**Data excerpts**
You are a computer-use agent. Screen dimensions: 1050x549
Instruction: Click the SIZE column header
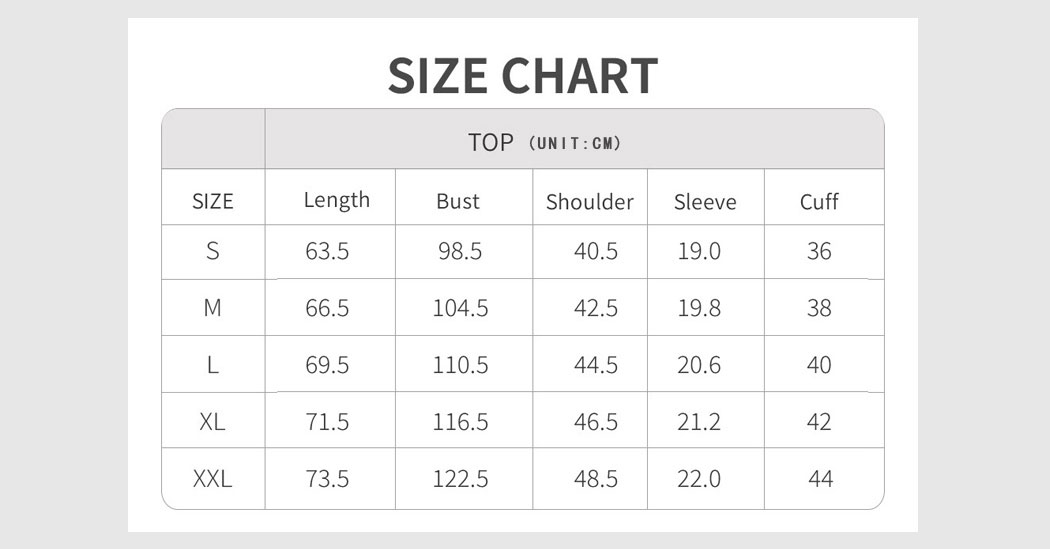[x=213, y=202]
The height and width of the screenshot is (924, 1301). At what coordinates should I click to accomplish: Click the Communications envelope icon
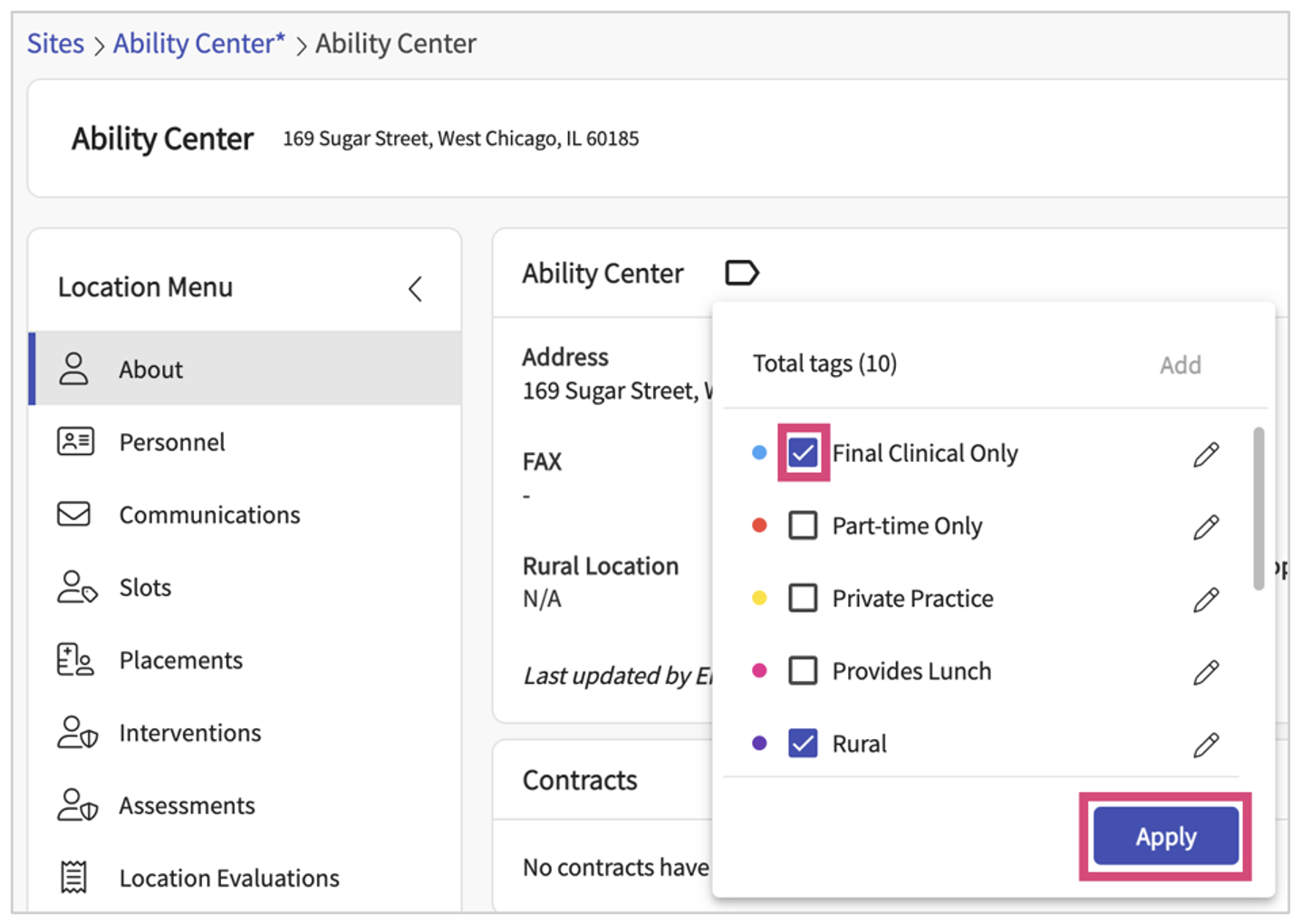coord(74,515)
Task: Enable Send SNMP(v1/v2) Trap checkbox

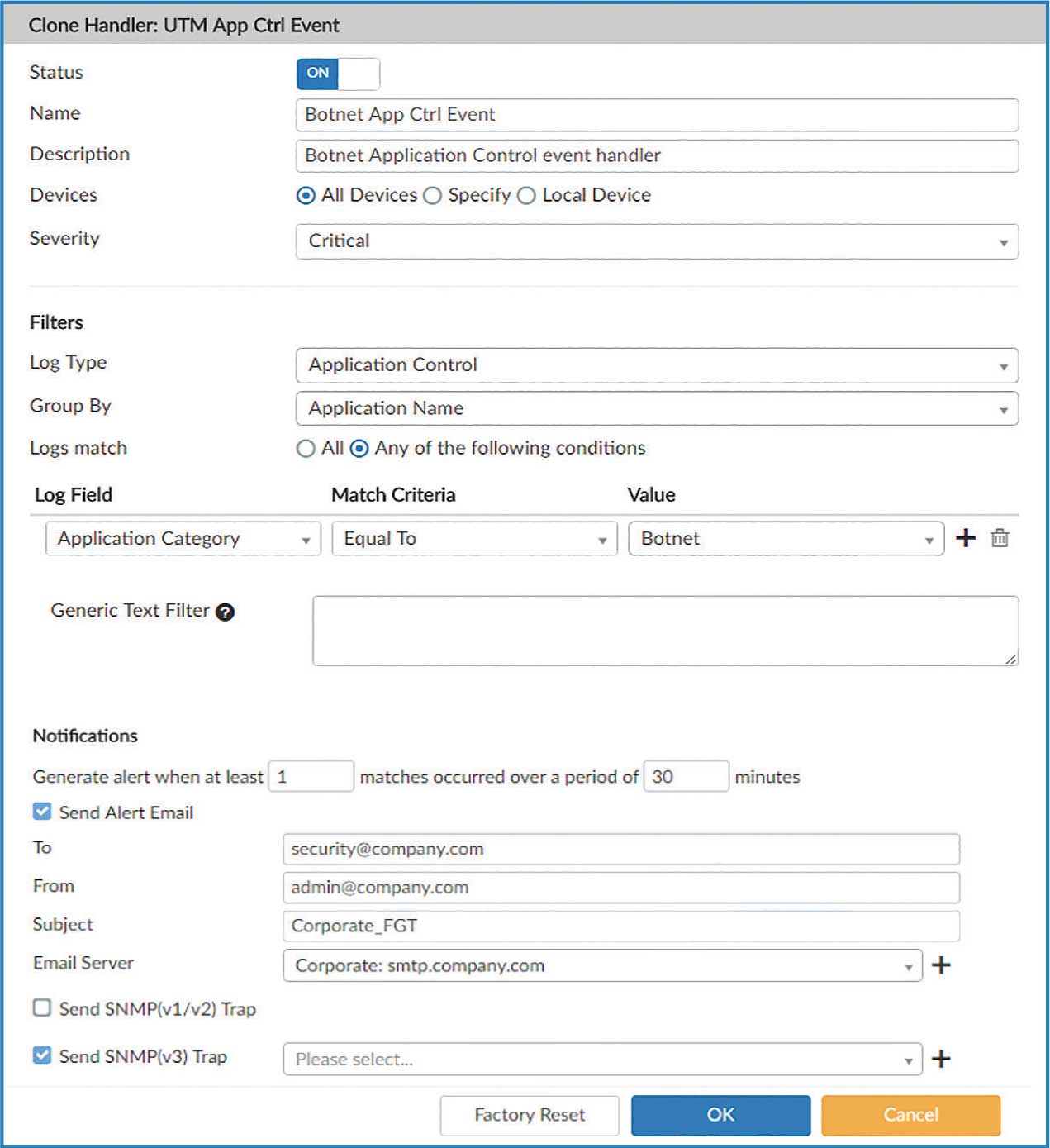Action: (42, 1007)
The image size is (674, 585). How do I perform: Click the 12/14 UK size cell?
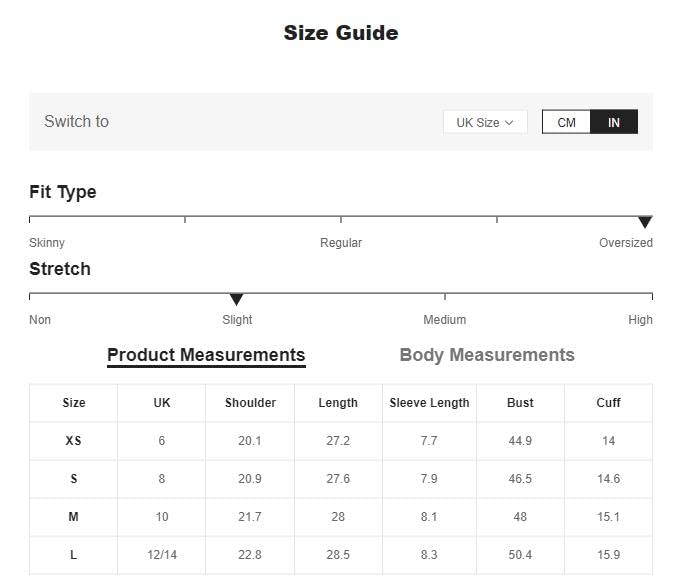[x=162, y=555]
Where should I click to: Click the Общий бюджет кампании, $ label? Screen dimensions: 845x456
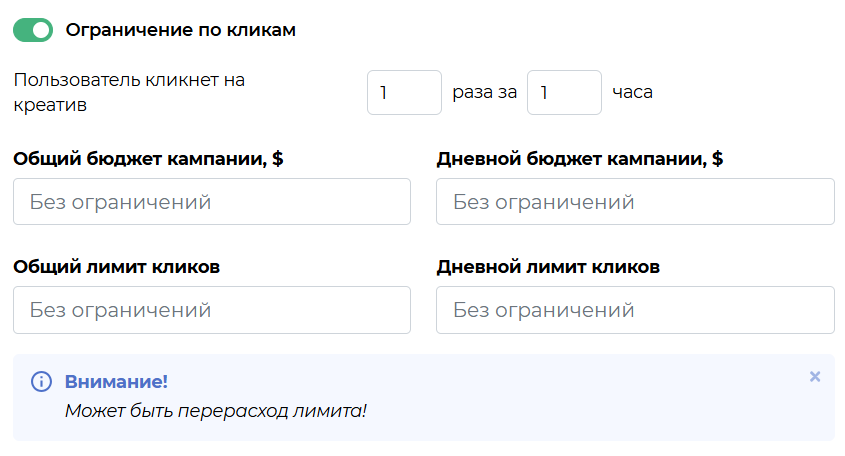(148, 159)
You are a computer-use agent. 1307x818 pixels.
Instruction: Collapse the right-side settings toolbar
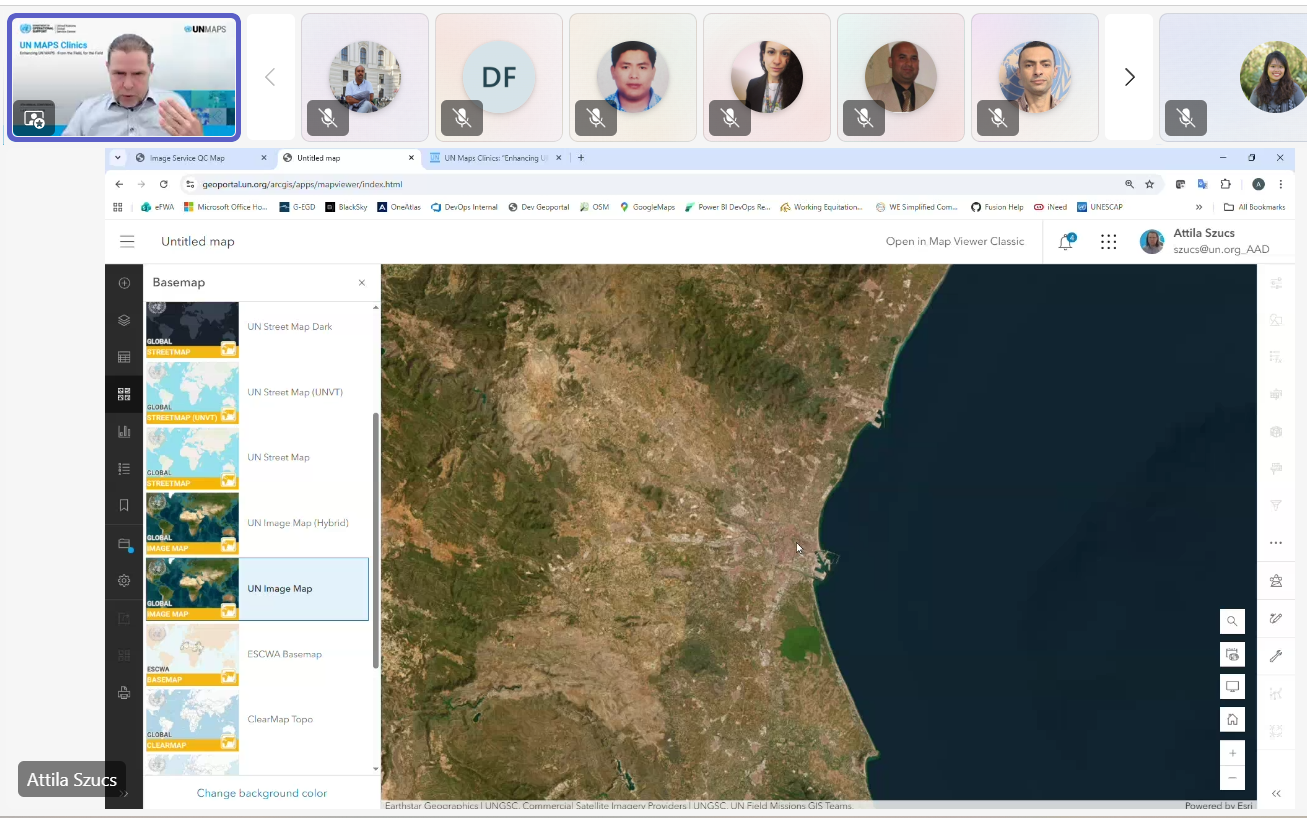[1276, 793]
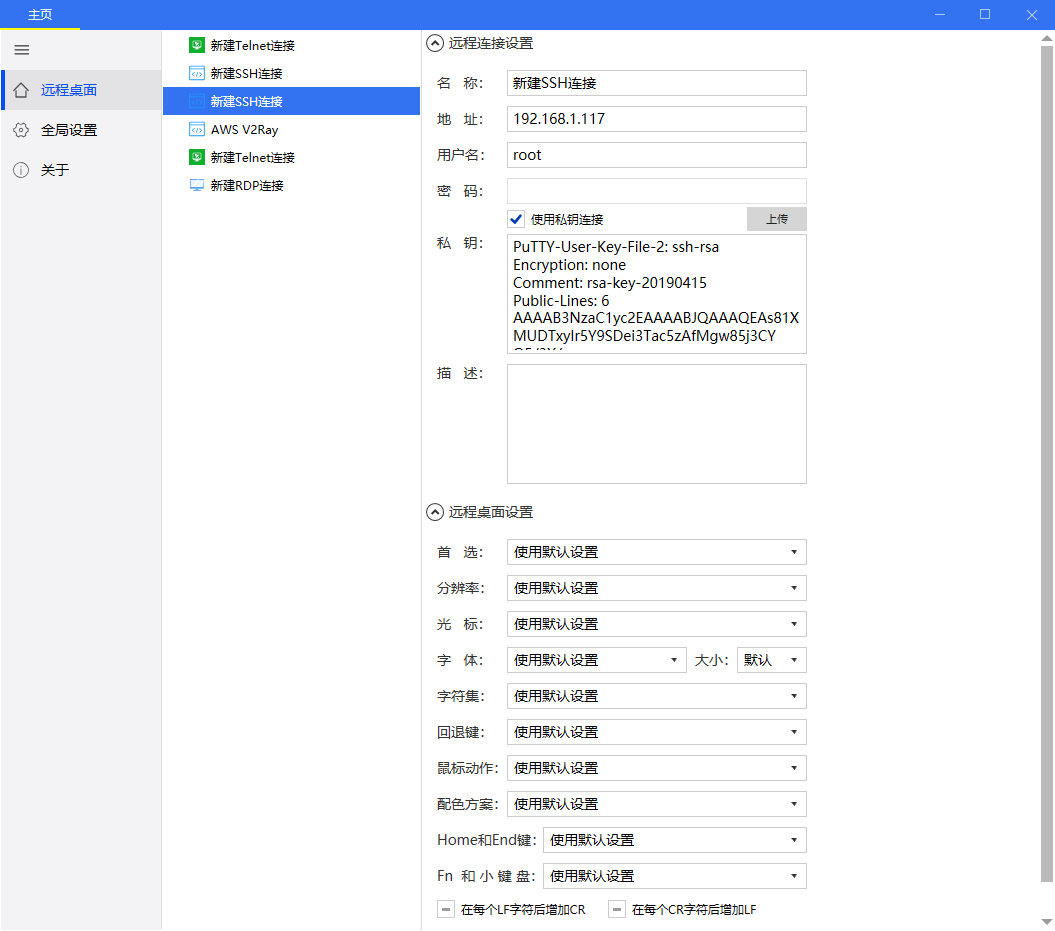Viewport: 1055px width, 931px height.
Task: Click the AWS V2Ray connection icon
Action: coord(196,129)
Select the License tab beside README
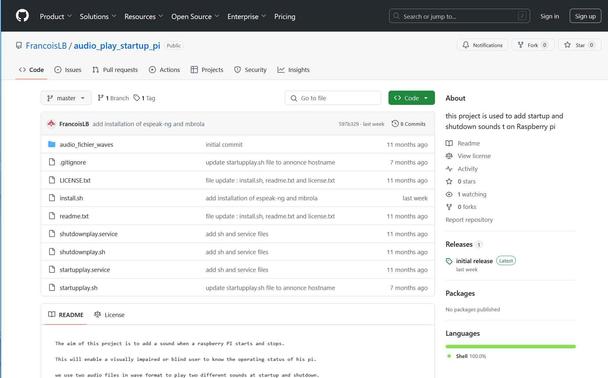 click(x=109, y=315)
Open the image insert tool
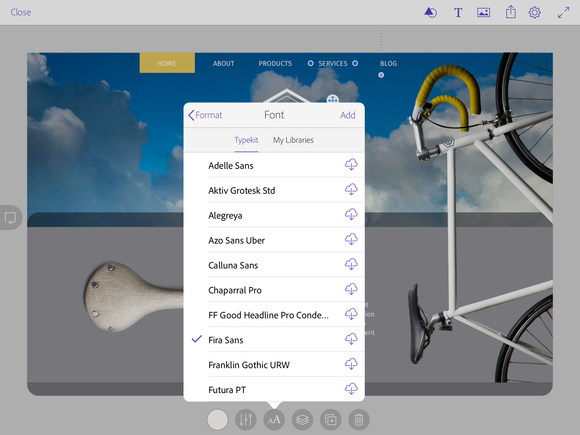The height and width of the screenshot is (435, 580). 483,13

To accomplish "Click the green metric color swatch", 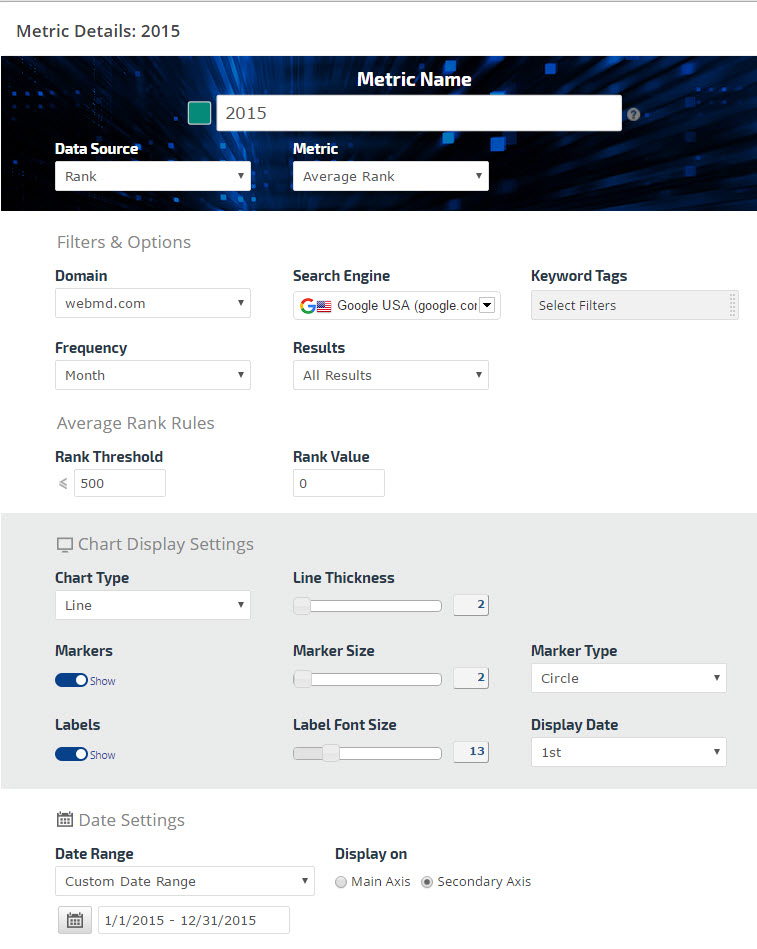I will [x=199, y=113].
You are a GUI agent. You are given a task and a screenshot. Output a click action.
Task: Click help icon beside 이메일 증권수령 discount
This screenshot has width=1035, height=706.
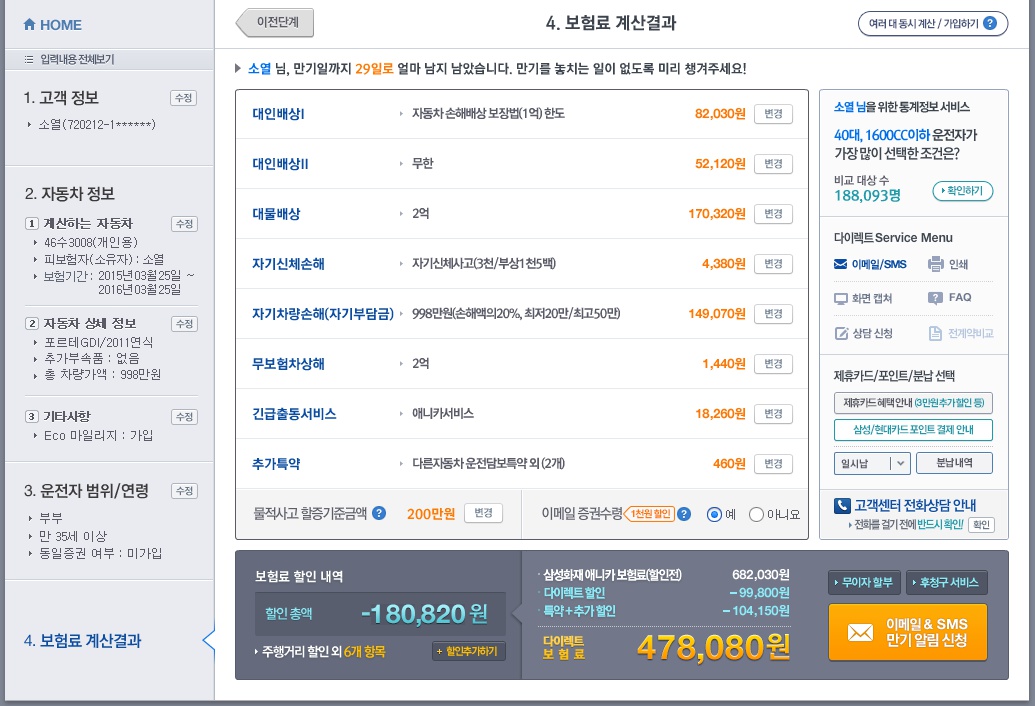pos(684,514)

**What to produce**
Set down, exactly as written above, each line from the one with "Instruction: Click the SIZE column header" through the one with "You are a computer-use agent. 1307x818", and skip the pictures.

**Exercise response**
Instruction: Click the SIZE column header
[x=213, y=202]
The height and width of the screenshot is (924, 1301). At what coordinates should I click to accomplish: Click the Communications envelope icon
coord(74,515)
Task: Enable Send SNMP(v1/v2) Trap checkbox

Action: (42, 1007)
The image size is (674, 585). How do I perform: Click the 12/14 UK size cell?
[x=162, y=555]
Where should I click to: Click the Общий бюджет кампании, $ label? Screen dimensions: 845x456
(148, 159)
You are a computer-use agent. 1307x818 pixels.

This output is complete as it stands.